Last Updated on December 6, 2023 3:28 pm
December, 2023 – Boone Fire Department wants everyone to have a safe Christmas. Over 25 percent of home Christmas tree fires are caused by an electrical problem. Another 25 percent are caused by trees too close to a heat source. Although Christmas tree fires are not common, when they do occur, they are more likely to be serious. Keep the following tips in mind when selecting, placing and lighting your Christmas tree.
PICKING THE TREE
- Choose a tree with fresh, green needles that do not fall off when touched.
- The trunk should be sticky to the touch and branches should not easily snap when bent.
PLACING THE TREE
- Before placing the tree in the stand, cut 2” from the base of the trunk.
- Make sure the tree is at least three feet away from any heat source like fireplaces, radiators, candles, heat vents or lights.
- Make sure the tree does not block an exit.
- Add water to the tree stand and add more water daily.
LIGHTING THE TREE
- Use lights that have the label of a recognized testing laboratory. Some lights are only for indoor or outdoor use.
- Replace any string of lights with worn or broken cords or loose bulb connections. Read manufacturer’s instructions for number of light strands to connect.
- Always turn off Christmas tree lights before leaving the home or going to bed.
- NEVER USE LIT CANDLES TO DECORATE THE TREE.
- Artificial trees and decorations should be labeled, certified, or identified by the manufacturer as fire-retardant or flame-resistant.
- Only use extension cords that have the label of a recognized testing laboratory.
- Do not place heavy items on power cords.
- Do not run cords under carpets, through windows or doors, through walls, ceilings or floors or other areas where they may be subjected to physical damage.
- Do not piggy back extension cords or surge protectors. Surge protectors should be plugged directly into an outlet.

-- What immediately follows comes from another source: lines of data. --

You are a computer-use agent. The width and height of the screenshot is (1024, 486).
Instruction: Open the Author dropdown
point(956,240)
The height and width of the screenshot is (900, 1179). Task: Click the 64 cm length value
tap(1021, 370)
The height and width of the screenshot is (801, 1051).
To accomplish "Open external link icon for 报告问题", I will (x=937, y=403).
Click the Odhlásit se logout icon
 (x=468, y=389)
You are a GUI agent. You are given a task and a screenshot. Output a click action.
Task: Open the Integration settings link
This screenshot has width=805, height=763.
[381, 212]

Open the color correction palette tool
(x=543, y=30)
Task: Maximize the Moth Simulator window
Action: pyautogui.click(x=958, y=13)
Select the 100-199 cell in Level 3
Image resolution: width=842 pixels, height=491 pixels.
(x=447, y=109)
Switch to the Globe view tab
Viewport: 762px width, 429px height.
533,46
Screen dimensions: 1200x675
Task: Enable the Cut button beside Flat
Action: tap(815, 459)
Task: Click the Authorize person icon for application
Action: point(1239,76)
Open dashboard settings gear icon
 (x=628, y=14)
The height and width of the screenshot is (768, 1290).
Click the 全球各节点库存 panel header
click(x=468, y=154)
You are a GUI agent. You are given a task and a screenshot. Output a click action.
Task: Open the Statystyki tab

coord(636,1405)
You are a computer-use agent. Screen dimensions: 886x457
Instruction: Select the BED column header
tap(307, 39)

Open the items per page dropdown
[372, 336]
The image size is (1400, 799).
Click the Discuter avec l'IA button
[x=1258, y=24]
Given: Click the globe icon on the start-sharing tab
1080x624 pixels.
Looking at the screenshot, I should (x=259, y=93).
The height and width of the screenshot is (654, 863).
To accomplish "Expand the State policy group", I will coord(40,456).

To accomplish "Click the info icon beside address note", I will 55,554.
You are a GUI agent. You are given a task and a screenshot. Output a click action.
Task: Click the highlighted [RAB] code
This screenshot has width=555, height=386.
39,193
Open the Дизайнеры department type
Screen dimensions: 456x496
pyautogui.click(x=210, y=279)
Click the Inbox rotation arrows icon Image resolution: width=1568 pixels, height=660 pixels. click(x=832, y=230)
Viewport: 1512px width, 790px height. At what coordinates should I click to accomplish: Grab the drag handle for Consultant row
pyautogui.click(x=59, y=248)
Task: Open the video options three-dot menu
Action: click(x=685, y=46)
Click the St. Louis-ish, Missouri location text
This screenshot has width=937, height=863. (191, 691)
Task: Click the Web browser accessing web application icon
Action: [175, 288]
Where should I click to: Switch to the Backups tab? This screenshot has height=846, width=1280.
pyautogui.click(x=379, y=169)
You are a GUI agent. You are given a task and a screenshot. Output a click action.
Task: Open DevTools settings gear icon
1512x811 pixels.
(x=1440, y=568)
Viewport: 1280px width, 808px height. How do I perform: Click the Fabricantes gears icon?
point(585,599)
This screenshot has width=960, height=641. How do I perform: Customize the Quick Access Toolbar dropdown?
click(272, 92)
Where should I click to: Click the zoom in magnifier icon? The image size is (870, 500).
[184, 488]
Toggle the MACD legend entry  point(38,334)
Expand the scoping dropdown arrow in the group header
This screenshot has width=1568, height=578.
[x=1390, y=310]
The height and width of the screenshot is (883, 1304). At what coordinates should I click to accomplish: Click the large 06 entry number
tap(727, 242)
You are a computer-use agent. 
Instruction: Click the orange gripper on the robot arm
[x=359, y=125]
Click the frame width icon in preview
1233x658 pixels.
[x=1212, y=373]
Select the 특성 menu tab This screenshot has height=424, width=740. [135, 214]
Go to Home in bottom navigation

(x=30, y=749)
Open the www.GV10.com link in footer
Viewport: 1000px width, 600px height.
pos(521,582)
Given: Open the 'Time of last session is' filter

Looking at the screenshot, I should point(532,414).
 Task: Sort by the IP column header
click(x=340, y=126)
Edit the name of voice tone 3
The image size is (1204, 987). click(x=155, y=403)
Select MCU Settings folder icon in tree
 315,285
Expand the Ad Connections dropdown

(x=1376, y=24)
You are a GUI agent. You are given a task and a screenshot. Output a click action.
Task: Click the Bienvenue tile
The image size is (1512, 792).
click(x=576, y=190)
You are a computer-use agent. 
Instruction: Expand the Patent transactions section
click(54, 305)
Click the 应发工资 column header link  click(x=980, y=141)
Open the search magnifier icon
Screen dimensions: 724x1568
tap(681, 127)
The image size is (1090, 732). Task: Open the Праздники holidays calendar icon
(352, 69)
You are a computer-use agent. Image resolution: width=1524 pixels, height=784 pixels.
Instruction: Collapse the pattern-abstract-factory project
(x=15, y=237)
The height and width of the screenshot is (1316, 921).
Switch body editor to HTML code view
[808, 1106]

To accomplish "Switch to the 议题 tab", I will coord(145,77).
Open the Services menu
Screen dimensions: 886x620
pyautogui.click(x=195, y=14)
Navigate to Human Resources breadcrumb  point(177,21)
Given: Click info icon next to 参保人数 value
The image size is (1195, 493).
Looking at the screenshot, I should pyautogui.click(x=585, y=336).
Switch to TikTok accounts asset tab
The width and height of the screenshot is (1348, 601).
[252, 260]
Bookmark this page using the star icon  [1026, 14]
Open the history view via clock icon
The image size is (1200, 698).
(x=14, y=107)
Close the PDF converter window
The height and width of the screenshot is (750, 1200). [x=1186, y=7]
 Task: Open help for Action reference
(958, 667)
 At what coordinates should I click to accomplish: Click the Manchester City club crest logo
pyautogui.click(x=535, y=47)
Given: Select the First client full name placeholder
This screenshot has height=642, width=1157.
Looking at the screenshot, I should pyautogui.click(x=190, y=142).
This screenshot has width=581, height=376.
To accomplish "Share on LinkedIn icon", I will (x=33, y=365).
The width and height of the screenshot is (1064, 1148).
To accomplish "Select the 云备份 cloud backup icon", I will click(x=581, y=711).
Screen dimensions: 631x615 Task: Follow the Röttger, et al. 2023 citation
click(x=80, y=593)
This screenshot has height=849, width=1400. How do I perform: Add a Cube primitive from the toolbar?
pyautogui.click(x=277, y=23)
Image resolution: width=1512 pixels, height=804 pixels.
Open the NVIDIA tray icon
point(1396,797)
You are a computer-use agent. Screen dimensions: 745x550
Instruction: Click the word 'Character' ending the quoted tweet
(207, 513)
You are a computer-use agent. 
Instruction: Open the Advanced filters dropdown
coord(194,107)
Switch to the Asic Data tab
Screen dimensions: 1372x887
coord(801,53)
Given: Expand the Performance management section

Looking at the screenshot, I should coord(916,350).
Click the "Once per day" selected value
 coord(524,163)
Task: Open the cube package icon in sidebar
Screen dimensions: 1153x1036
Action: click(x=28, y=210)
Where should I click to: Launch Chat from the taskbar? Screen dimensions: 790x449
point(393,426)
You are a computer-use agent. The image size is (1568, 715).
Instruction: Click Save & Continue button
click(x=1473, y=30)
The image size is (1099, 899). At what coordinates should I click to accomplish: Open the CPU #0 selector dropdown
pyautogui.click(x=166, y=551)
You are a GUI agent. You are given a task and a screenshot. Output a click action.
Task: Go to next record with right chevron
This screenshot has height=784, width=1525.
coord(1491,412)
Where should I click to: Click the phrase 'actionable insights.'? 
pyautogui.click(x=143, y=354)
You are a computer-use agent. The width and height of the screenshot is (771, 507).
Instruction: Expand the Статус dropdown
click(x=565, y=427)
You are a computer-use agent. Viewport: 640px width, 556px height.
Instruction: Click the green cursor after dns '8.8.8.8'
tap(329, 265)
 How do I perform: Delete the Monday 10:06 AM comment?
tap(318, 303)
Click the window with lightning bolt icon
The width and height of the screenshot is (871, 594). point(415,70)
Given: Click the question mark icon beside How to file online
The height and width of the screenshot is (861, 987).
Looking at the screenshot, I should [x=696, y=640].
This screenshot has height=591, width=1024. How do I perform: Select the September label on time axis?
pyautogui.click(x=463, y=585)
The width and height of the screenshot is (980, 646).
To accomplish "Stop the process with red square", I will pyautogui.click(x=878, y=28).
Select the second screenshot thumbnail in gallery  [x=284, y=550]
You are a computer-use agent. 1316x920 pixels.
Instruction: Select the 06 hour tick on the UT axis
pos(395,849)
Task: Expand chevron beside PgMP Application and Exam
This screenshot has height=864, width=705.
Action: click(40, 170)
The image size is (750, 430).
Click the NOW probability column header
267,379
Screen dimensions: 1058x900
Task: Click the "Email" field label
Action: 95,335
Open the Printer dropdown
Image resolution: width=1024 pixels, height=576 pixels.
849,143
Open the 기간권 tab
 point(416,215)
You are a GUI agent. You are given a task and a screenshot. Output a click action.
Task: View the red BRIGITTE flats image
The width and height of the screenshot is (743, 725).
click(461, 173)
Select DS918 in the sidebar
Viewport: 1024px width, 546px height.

- Do not overload electrical circuits.
SMOKE AND CARBON MONIXIDE ALARMS
- Be sure you have working smoke alarms.
- Test alarms monthly.
- Replace batteries at least once per year.
- Replace smoke alarms when they reach the end of life per manufacturer recommendations (typically 10 years).
- Carbon monoxide alarms are needed whenever your home is heated by or has an appliance that burns fuel oil, kerosene, propane, natural gas, wood or other fossil fuel, or the residence has an attached garage.
- Carbon monoxide alarms should be tested monthly and have the batteries replaced at least once per year.
- Replace carbon monoxide alarms per manufacturer recommendations (often 7 years).
Boone Fire would like everyone to get rid of the tree after Christmas or when it is dry. Dried out trees are a fire hazard and should not be left in the home, garage, or placed outside against the home. Check with your local community to find a recycling program. Bring all outdoor Christmas lights inside for storage after the holidays to prevent hazards and make them last longer.